Terminology

Precision: Precision is how close the measured positions are to each other.  this is caused by a combination of:

  • the measuring error (of the encoder)
  • the positioning error (of the stage)


Accuracy: Accuracy is how close a measured position is to the actual (true) value. Stage accuracy is influenced by the feedback mechanism (e.g. encoder), drive mechanism, and trueness of bearing ways.In other words, this is also caused by a combination of:

  • the measuring error (of the encoder)
  • the positioning error (of the stage)

Resolution: (=minimal step size) The smallest possible movement of a system. Also known as step size, resolution is determined by the feedback device and capabilities of the motion system. Theoretical resolution may exceed practical resolution. For example, in a ball-screw-based positioning system, a theoretical resolution of 10 nm can be obtained by combining a 10 mm/rev screw, 1000-line encoder, and an x1000 multiplier. The actual motion system will never be able to make a single 10 nm step due to friction, windup, and mechanical compliance. Therefore, the practical resolution is actually less.

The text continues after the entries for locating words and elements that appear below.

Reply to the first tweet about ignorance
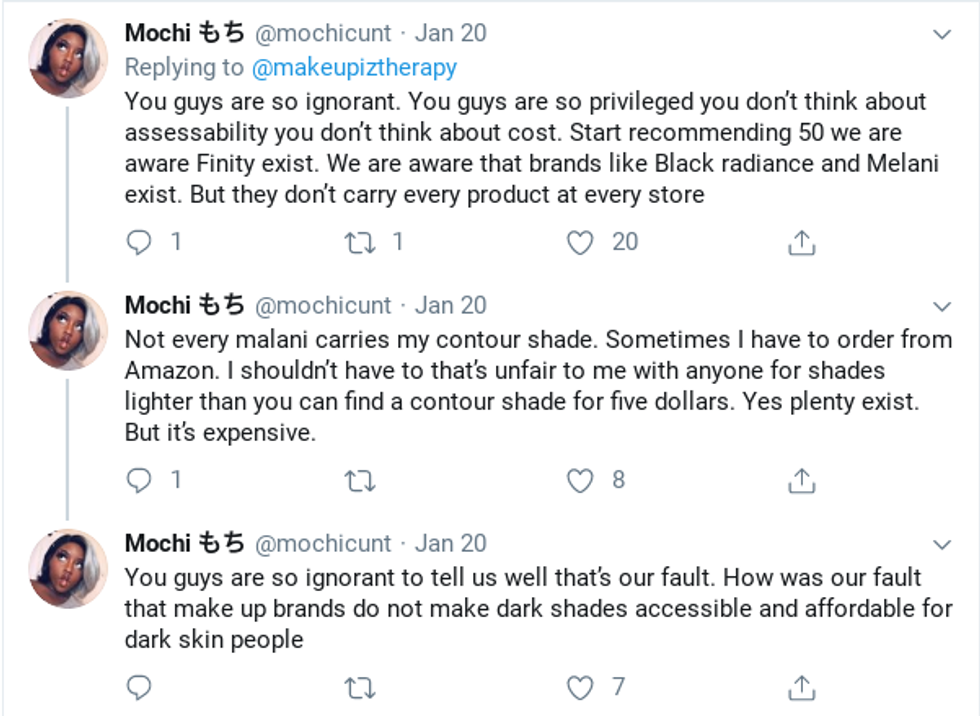 point(141,243)
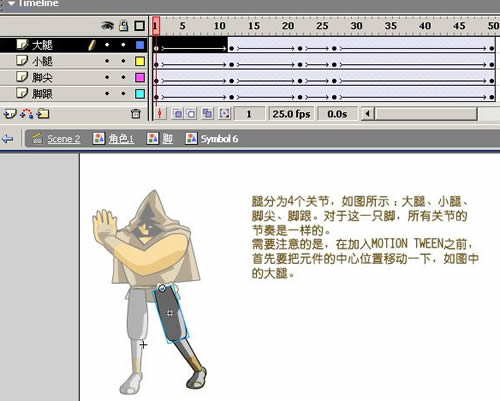Viewport: 500px width, 401px height.
Task: Open the 角色1 symbol breadcrumb
Action: pos(121,139)
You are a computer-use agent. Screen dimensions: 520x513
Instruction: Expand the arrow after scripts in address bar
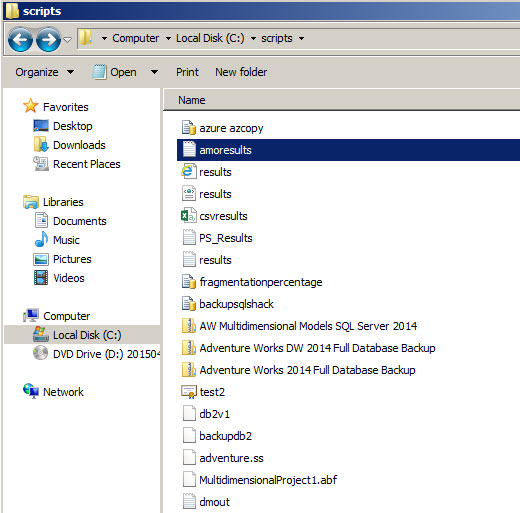[x=301, y=39]
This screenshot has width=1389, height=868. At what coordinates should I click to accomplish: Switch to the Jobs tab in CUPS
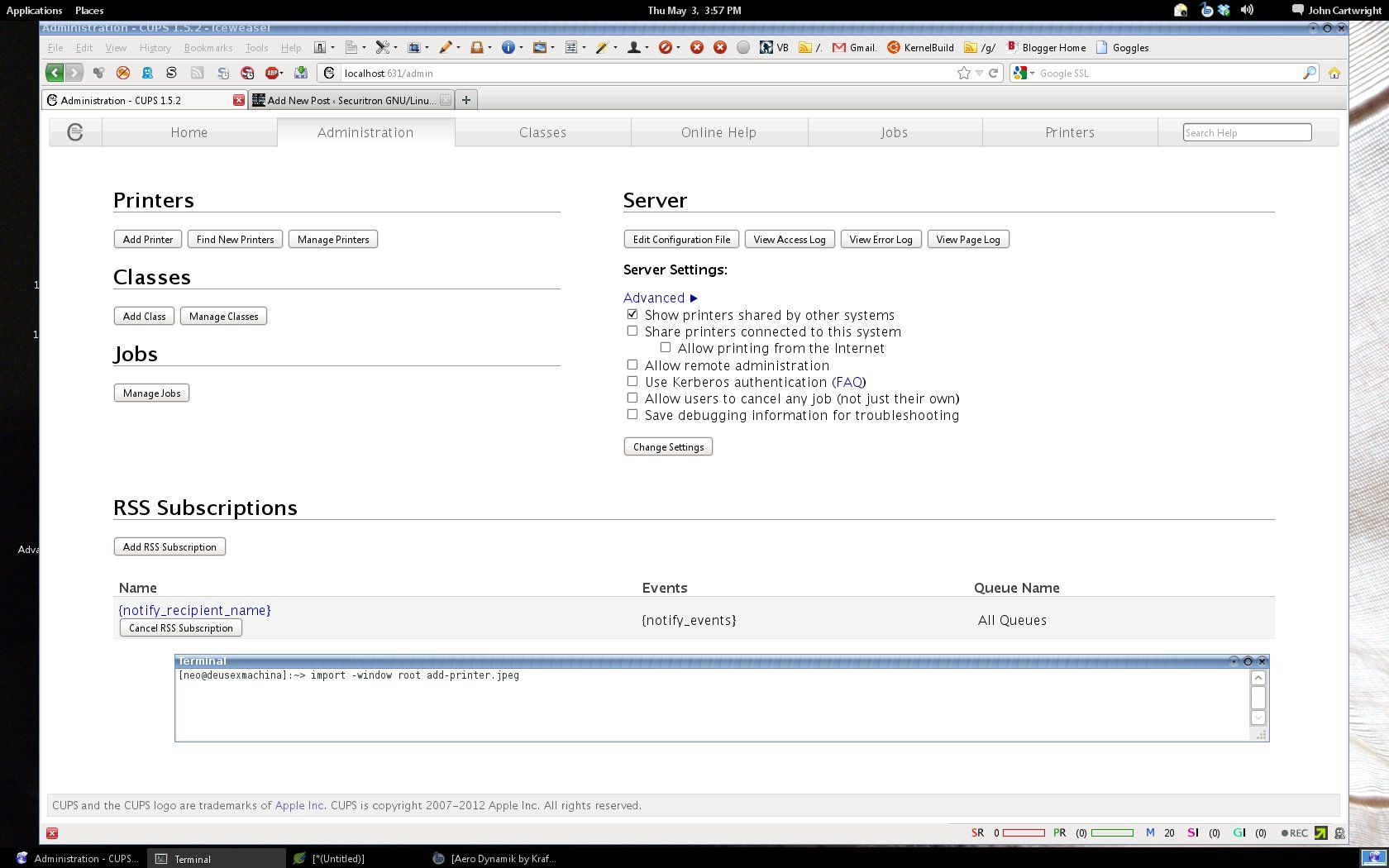pos(894,132)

Repeatability: Repeatability is defined as the range of positions attained when the system is repeatedly commanded to one location under identical conditions.
Unidirectional repeatability – The ability of the stage to return to a given point, always coming from the same previously defined point. The value specified is the standard deviation of many moves to the same point.
Bi-directional repeatability – The ability of the stage to return to a given point coming from a random previous point. The value specified is the standard deviation of many moves from random directions to the same point.

Tilt and wobble: Angular measures of the off-axis motion, and these are specified by the three orthogonal components: roll, pitch and yaw. Look at the specific page in the technology section to get more information on these topics.

  • Roll: rotation of the stage around the axial movement direction
  • Pitch: rotation of the stage around the axis, perpendicular on the axial movement, in the same plane as the stage base. Also known as nose dive.
  • Yaw: rotation of the stage around the axis, perpendicular on the axial movement axis, typically the Z-axis.

Abbe error: A consequence of tilt and wobble. It is produced by amplifying any translator angular error by the distance between the plane of travel and point of measurement.

Play: a consequence of looseness of badly made or worn translator parts.

Backlash: Systematic error created by lost motion in the drive mechanism that appears when changing direction.

Image

The error motion of a rotary stage is usually characterised with a displacement indicator (capacitive sensor) targeting a lapped artefact which is mounted to the rotor of the stage. The error motion of a stage is fully characterised by five error motion components, namely:

Radial error motion (x(θ), y(θ)): defined as the error motion perpendicular to the axis of rotation measured at an arbitrary axial location ‘a’. The axial location must always be specified since tilt of the rotor influences the radial error motion.

Axial error motion (z(θ)): defined as the error motion collinear with the axis of rotation.

Tilt error motion (α(θ), β(θ)): defined as the rotation of the rotor about the x- and y-axis. This error motion can be derived from two radial error motion measurements made at different axial locations ‘a’.